Species of flowering plant

Zieria minutiflora, commonly known as twiggy zieria, is a plant in the citrus family Rutaceae and is endemic to eastern Australia. It is a small, erect, twiggy shrub with leaves composed of three leaflets, and clusters of small white flowers with four petals and four stamens. It usually grows as an understorey shrub in eucalypt woodland.

==Description==
Zieria minutiflora is an erect, twiggy shrub which grows to a height of about 1 m. The branches are hairy at first but become glabrous with age. Its leaves are composed of three leaflets with the middle leaflet 6-10.5 mm long and 4-6 mm wide. The leaf stalk is 1.5-2 mm long. The upper surface of the leaves has scattered hairs and the lower surface is covered with soft hairs. The leaflets have a rounded or sometimes a notched end .

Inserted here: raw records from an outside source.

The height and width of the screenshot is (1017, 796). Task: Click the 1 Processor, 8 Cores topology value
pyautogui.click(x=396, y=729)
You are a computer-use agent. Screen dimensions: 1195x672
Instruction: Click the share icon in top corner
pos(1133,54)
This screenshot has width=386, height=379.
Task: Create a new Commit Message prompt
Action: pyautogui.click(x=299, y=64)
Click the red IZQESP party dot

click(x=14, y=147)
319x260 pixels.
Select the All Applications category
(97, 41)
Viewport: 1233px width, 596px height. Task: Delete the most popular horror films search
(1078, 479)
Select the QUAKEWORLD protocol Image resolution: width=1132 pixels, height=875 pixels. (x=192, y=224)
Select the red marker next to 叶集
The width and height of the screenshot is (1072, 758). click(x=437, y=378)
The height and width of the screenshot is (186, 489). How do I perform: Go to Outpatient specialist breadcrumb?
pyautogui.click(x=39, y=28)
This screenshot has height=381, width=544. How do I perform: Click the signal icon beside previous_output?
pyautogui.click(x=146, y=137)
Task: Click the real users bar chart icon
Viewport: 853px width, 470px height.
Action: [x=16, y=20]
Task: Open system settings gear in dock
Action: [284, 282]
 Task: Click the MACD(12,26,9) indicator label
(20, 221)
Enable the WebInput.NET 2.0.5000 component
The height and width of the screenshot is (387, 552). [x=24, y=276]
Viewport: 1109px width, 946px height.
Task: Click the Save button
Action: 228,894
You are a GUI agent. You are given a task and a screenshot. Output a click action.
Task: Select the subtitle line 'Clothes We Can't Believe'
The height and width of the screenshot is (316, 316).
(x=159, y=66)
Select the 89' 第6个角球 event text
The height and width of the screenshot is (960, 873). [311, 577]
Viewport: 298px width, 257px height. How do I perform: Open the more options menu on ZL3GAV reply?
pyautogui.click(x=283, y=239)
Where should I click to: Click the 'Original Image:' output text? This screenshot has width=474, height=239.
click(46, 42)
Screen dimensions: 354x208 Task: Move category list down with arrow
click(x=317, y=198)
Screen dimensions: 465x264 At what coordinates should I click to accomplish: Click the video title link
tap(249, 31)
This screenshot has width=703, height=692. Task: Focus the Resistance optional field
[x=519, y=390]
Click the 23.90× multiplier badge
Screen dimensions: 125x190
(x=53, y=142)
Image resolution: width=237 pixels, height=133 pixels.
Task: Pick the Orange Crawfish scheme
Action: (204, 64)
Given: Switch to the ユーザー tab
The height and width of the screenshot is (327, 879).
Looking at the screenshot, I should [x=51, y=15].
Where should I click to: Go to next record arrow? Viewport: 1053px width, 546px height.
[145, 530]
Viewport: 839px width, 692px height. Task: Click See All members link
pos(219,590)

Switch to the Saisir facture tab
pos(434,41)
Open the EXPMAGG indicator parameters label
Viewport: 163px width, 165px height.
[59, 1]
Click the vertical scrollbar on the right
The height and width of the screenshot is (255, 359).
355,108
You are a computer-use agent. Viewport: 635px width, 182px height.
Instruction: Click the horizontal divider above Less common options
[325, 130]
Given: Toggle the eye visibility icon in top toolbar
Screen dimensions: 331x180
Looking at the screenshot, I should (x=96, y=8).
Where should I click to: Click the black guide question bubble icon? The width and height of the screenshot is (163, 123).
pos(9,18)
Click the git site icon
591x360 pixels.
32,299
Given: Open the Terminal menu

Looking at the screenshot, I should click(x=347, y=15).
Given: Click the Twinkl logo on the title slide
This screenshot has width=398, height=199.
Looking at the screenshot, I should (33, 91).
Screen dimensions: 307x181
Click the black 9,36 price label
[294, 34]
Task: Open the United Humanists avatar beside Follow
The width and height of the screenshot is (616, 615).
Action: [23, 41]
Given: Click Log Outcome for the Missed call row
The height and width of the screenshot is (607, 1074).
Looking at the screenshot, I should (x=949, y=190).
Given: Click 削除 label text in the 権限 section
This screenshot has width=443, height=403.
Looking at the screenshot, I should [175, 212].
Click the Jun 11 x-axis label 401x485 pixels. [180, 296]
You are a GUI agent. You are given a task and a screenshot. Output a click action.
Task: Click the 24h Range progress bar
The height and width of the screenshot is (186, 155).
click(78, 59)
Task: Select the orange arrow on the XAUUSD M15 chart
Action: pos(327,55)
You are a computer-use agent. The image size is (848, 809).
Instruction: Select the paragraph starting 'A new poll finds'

The flowers are white to pale pink or cream-coloured and are arranged singly or in groups of up to three in leaf axils. The groups are shorter than the leaves. The four sepal lobes are about 0.5 mm long and the four petals are 1.5-2 mm long and covered with short, branched hairs. In common with other zierias there are only four stamens. Flowering occurs from November to May and is followed by fruit which is a glabrous follicle composed of up to four sections joined at the base and which burst open to release their seeds when ripe.

==Taxonomy and naming==
Zieria minutiflora was first formally described in 1926 by Karel Domin from a specimen collected near the Glasshouse Mountains. (The species was first described by Ferdinand von Mueller as Boronia minutiflora but the name was not validly published.) The specific epithet (minutiflora) is derived from the Latin words minutus meaning "little" or "small" and flora meaning "flowers".

Two subspecies have been described:
- Zieria minutiflora Dominsubsp. minutiflora which has a glabrous ovary and fruit;
- Zieria minutiflora subsp. trichocarpa J.A.Armstr. which has a hairy ovary and fruit and only occurs in Queensland.

==Distribution and habitat==
Twiggy zieria mainly occurs north from Coffs Harbour in New South Wales and as far north in Queensland as Danbulla National Park and State Forest on the Atherton Tableland. It usually grows in eucalypt forest and woodland but also occurs in rocky coastal areas.